ANALYSIS/OPINION:
The sad truth, as Roger Goodell well knows, is that the only thing that might be able to save the Pro Bowl is bounties. OK, I can think of one other possibility: Winner take all. If you lose the game, you even have to pay your hotel bill (and leave a decent tip for the chambermaid).
Without those kinds of tweaks, the event simply can’t survive. That’s all the NFL commissioner was saying on the radio earlier this week. The Pro Bowl has become — to Goodell and everybody else — “embarrassing.” You know when DeAngelo Hall talked about the breakdown in the secondary Sunday, about how the Redskins “gave” the Giants the winning touchdown? Well, that kind of giving goes on in the Pro Bowl all the time. The final score of the last one was 59-41 — 100 points allowed by the best defensive players on the planet.

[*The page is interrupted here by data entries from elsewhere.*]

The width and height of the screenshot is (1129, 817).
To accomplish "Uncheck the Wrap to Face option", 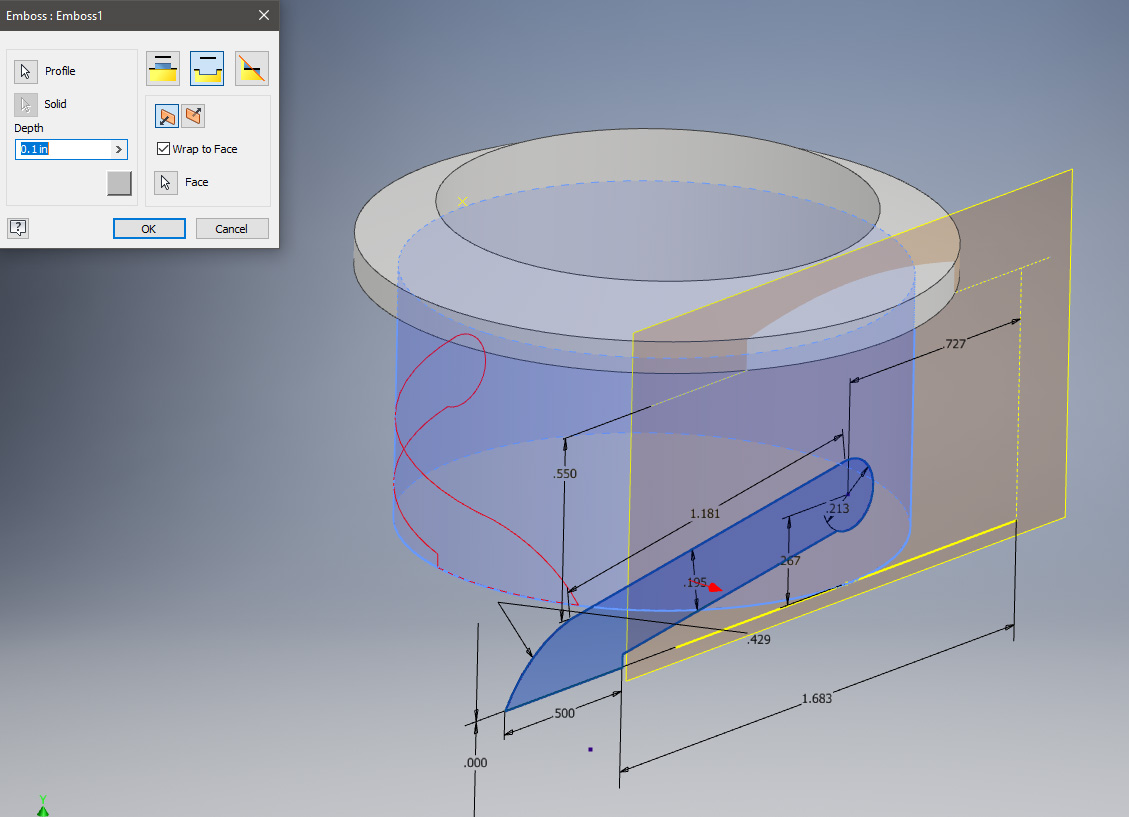I will (163, 148).
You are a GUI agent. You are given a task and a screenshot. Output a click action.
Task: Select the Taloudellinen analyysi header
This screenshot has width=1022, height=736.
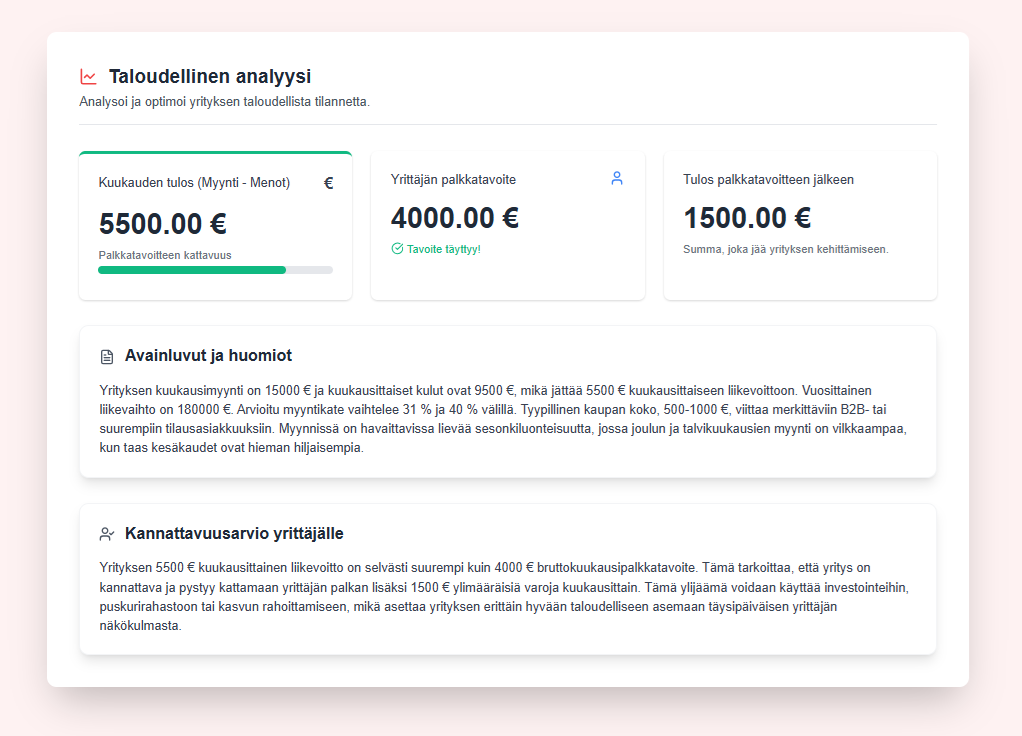210,75
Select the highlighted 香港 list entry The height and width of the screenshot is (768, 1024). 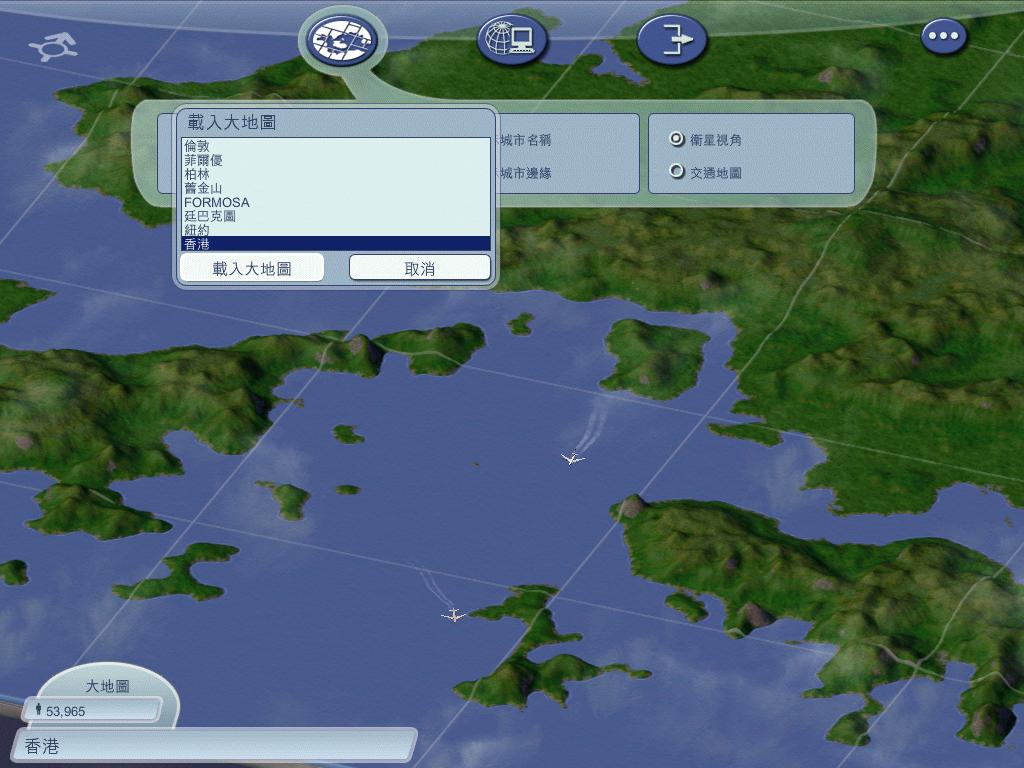pos(197,244)
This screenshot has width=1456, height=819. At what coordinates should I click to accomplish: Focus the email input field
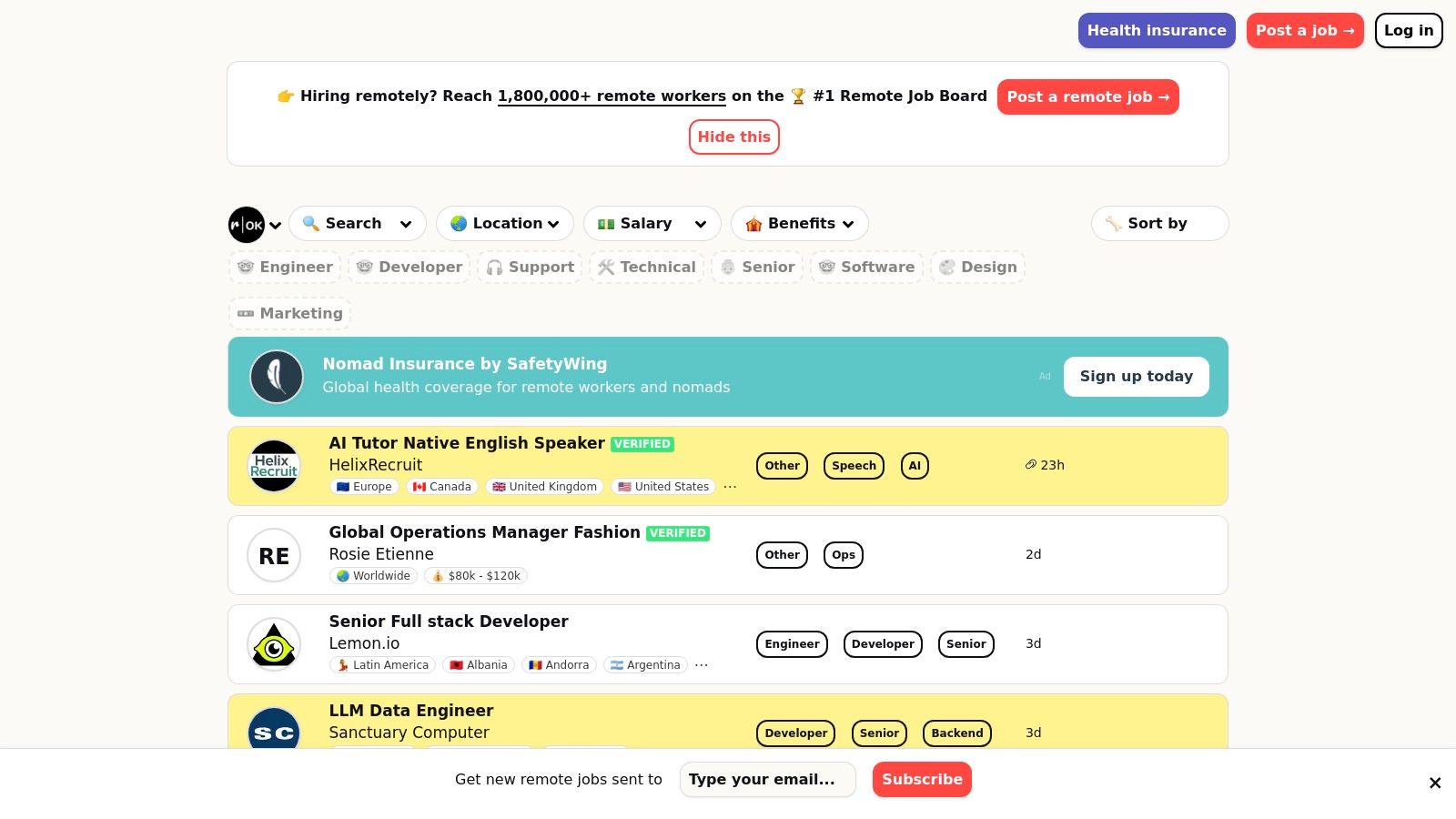[768, 780]
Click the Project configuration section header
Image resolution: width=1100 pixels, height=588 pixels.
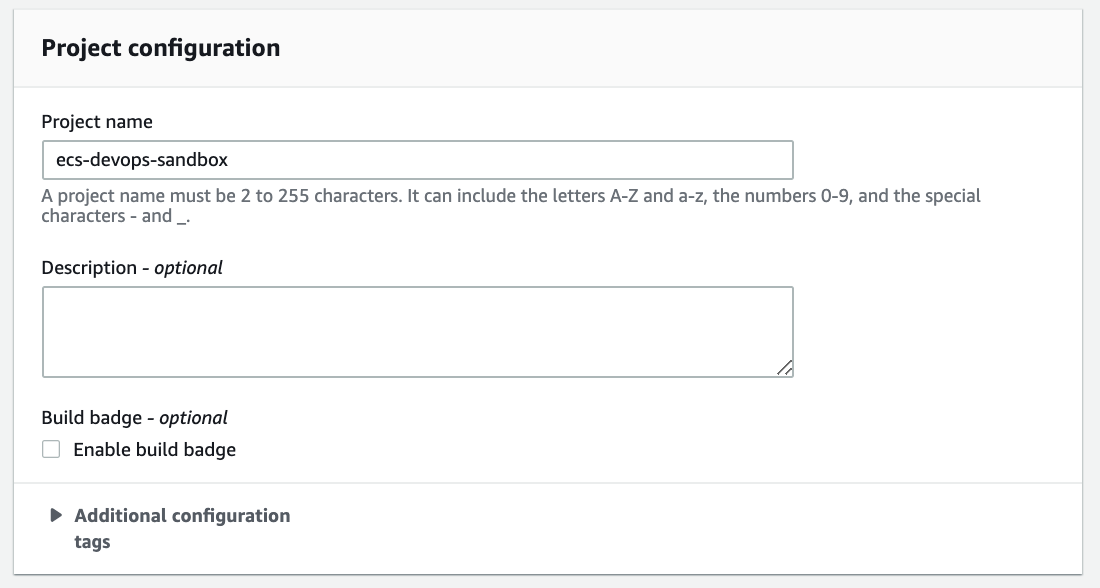161,46
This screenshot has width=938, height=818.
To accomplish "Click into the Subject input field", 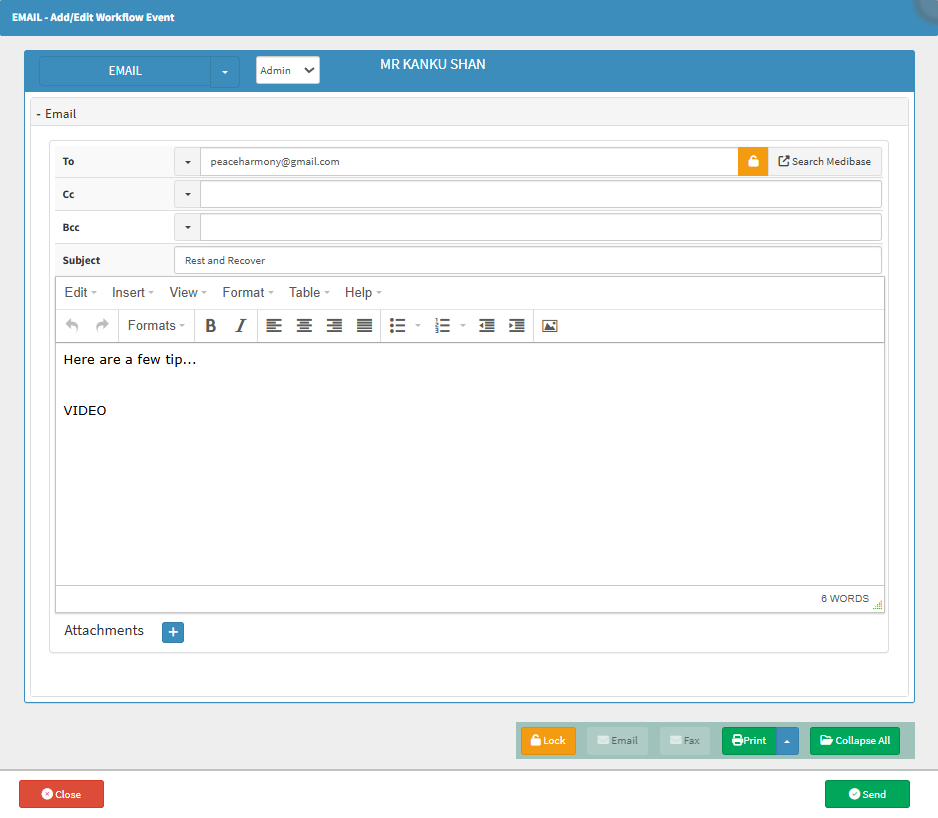I will click(527, 260).
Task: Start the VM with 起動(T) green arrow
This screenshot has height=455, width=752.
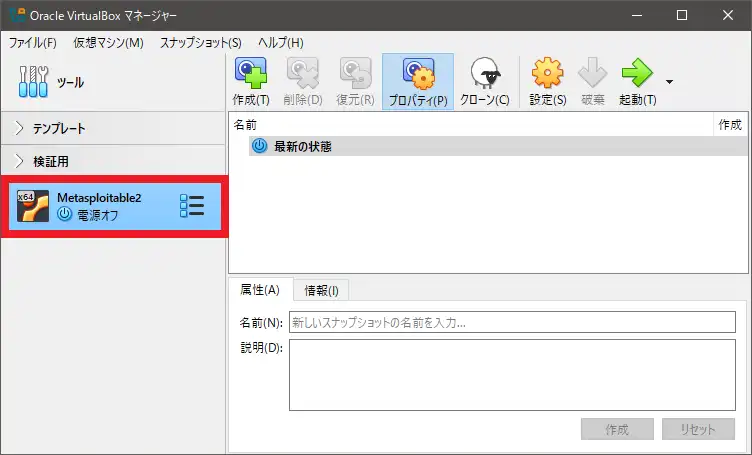Action: coord(637,74)
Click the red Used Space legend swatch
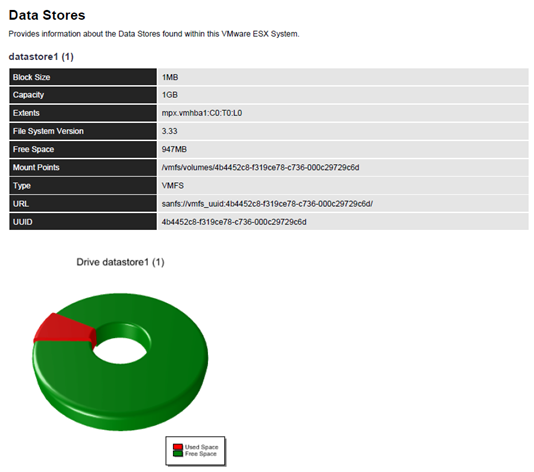534x472 pixels. pos(178,446)
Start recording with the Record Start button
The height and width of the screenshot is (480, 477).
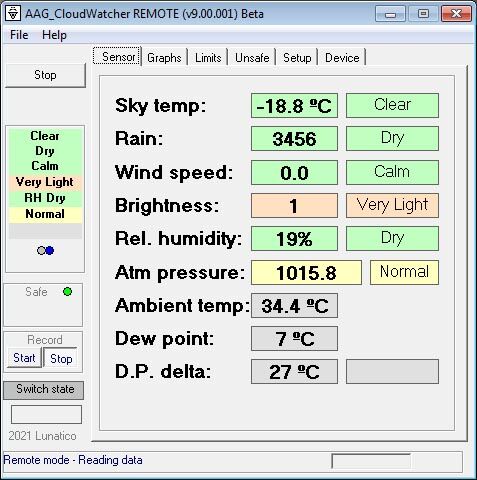coord(24,358)
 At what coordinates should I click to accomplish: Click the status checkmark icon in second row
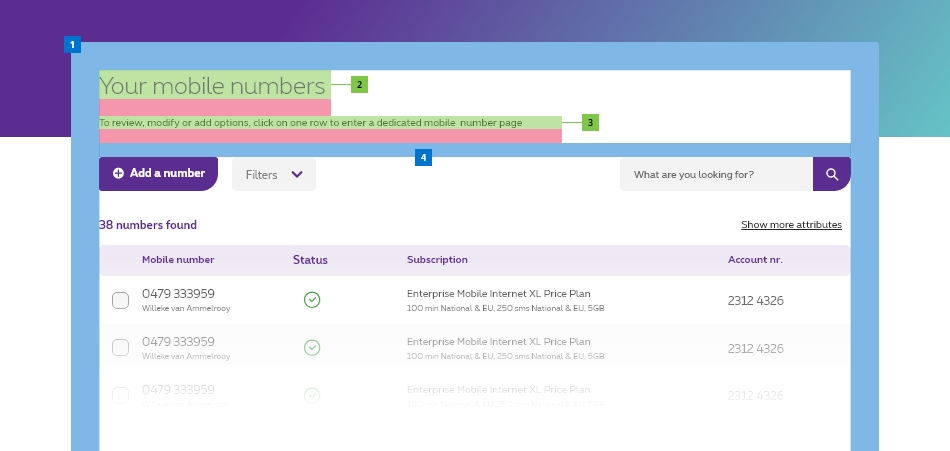coord(312,347)
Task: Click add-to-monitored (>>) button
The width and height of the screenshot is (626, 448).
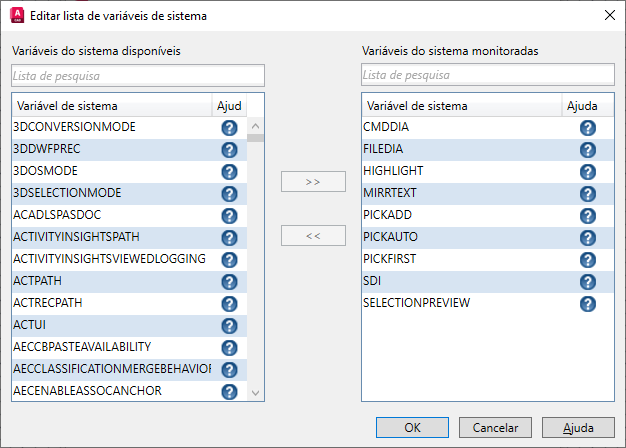Action: point(313,182)
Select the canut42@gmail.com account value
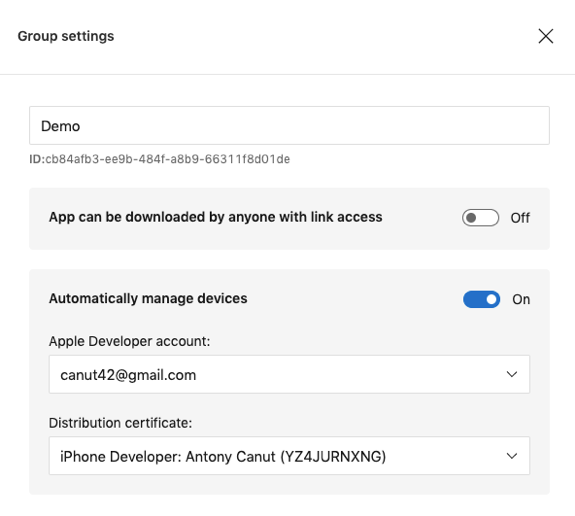This screenshot has width=575, height=516. 128,375
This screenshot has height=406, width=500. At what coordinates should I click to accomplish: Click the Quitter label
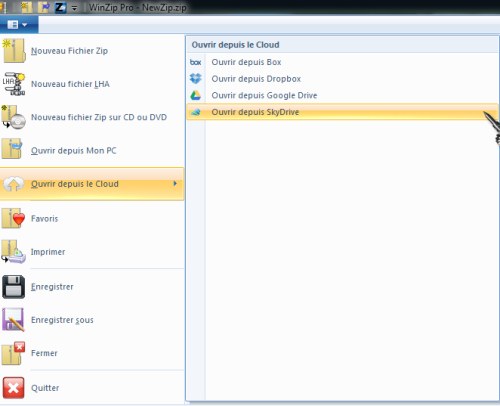(x=45, y=388)
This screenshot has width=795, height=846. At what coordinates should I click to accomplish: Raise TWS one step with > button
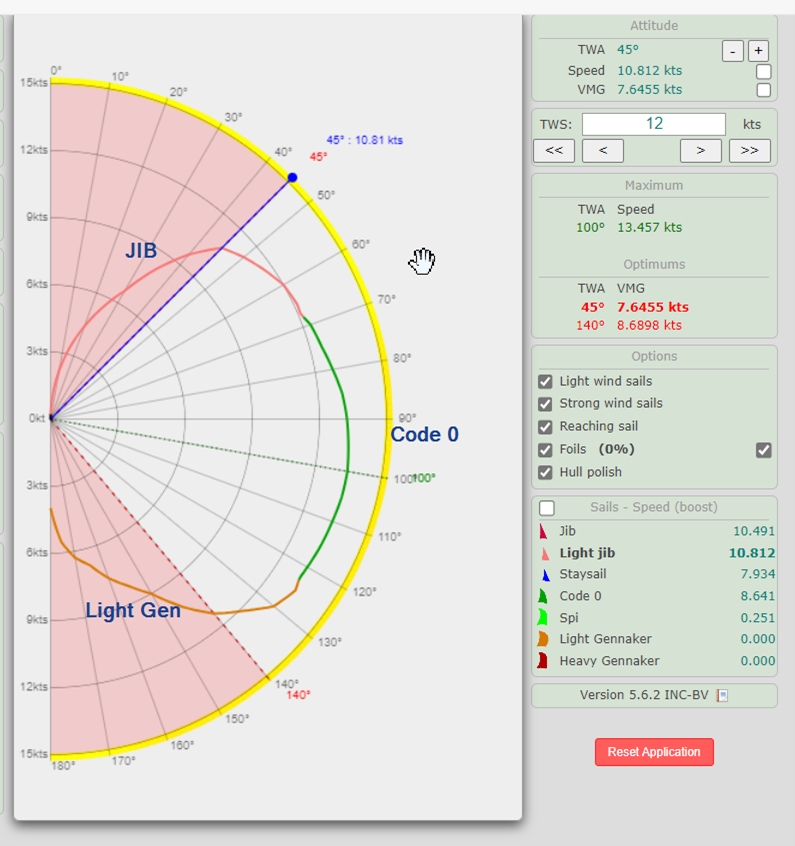click(x=701, y=151)
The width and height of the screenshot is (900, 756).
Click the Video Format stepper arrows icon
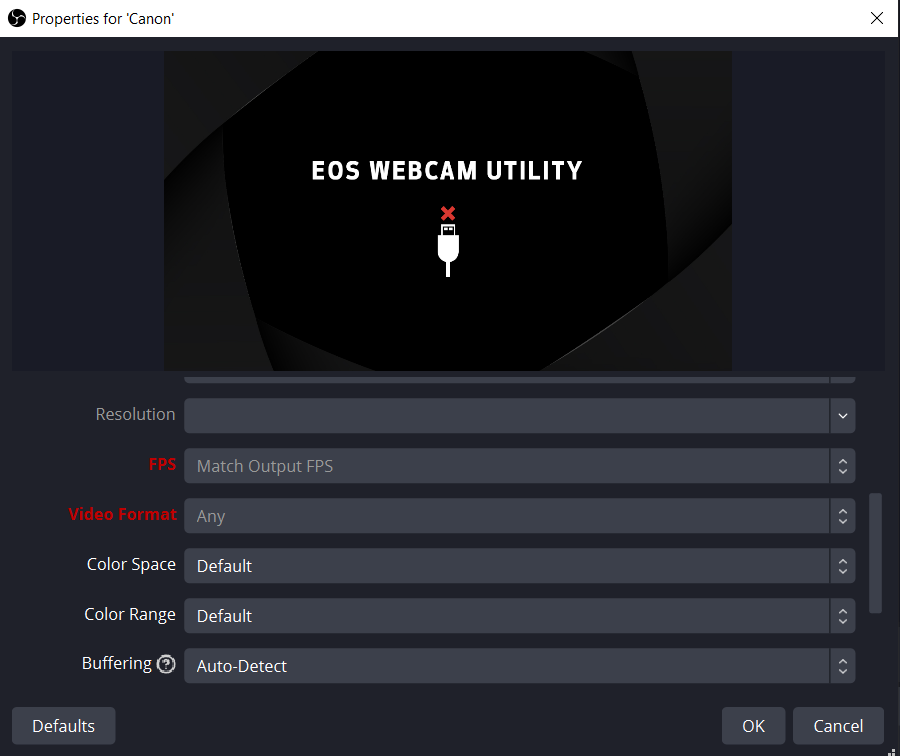(x=843, y=515)
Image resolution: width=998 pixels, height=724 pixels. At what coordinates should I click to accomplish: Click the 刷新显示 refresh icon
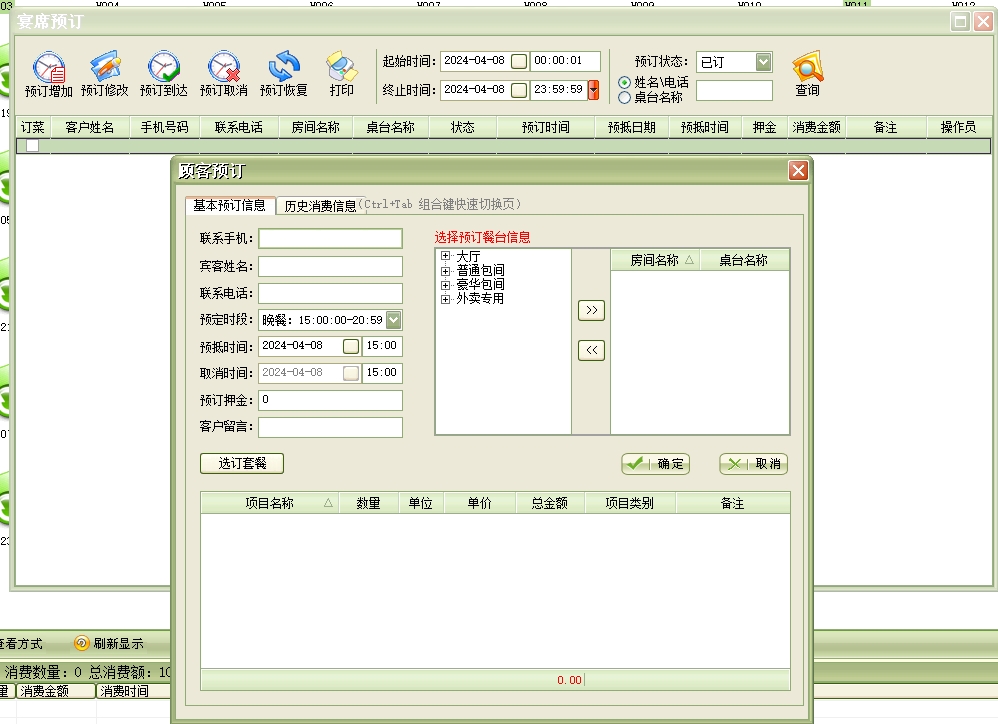[x=82, y=643]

Johnny Blood, the Hall of Famer from the early days, said one of the best things about pro football is that it’s “dead on the level. You can’t fake it.” But there’s plenty of faking going on in the Pro Bowl, with its reluctant tackling and half-speed ball pursuit. I mean, you’ll find more hitting in games of two-hand touch on Thanksgiving morning. (But only after the participants have started doing shots. Hey, maybe that’s the answer: Make Pro Bowlers do a shot at the beginning of each series. That would certainly release the hounds.)
It’s amazing, really, the Pro Bowl has lasted this long — 63 years in its current incarnation. After all, the NFL doesn’t need it any more, doesn’t need it to promote its product. Back in the ’50s, when the event was launched, it did. In those days, remember, teams played only 12 regular-season games, and there were no playoffs to speak of, just a championship game between the winners of the two conferences. Then the league went into hibernation and didn’t emerge until midsummer.
That, of course, is no longer the case. Now the NFL has all kinds of offseason programming to sustain its fan base, be it free agency, the combine, the draft, minicamps or OTAs. All of them get exhaustive coverage, enough to keep the league in the news year-round. Getting rid of the annual Honolulu road trip won’t change that.
Also, in the Pro Bowl’s beginnings, it was more competitive because there was more of a financial incentive. Salaries weren’t nearly as high, and the difference between winning and losing the game, while it might be just a few hundred dollars, could be considerable for a player making only, say, $7,500 a year. (Before the January 1954 game, the Los Angeles Times said a certain star was “determined to snag a winner’s share of the Pro Bowl swag.”)
On top of that, there was more bad blood when the NFL was smaller (i.e. 12 franchises for most of the ’50s) because teams bumped into one another more often. At times, that enmity could spill over into the Pro Bowl (as it did after the 1964 season when Frank Ryan, quarterback of the champion Cleveland Browns, suffered a dislocated shoulder courtesy of Gino Marchetti, whose Baltimore Colts had lost the title game to the Browns).
Today, players — particularly QBs — routinely are no-shows in Hawaii because, well, who needs the money, never mind the risk of injury? Anybody selected from one of the Super Bowl finalists, meanwhile, also gets to skip the Pro Bowl now. And so the game has been devalued further, overpopulated with one of my least-favorite sports species, the Pro Bowl alternate. Is it just me, or has “Pro Bowl alternate” always had a “substitute teacher” ring to it?
Add it all up, and you get a superfluous “attraction” that has outlived its purpose. Especially when you take into account the rule alterations — no blitzing, etc. — that turn it into Football Lite (if not, on occasion, badminton).
No one should be surprised, then, that Goodell and the owners were prepared to bag the Pro Bowl — until, according to the commish, “the players asked if they could take another crack at it to try to work to get the game more competitive.” What this might entail is anyone’s guess. Perhaps they’ll pipe one of Gregg Williams’ pep talks into the locker room or lobby to allow, for one week only, the use of PEDs.
Granted, the elimination of the Pro Bowl would leave pro football as the only major sport without an all-star game. But that’s not necessarily a bad thing, considering the “showcases” that baseball, basketball and hockey continue to foist upon us. Besides, the NFL can always say: “At least we never ran out of players and had to declare a tie.”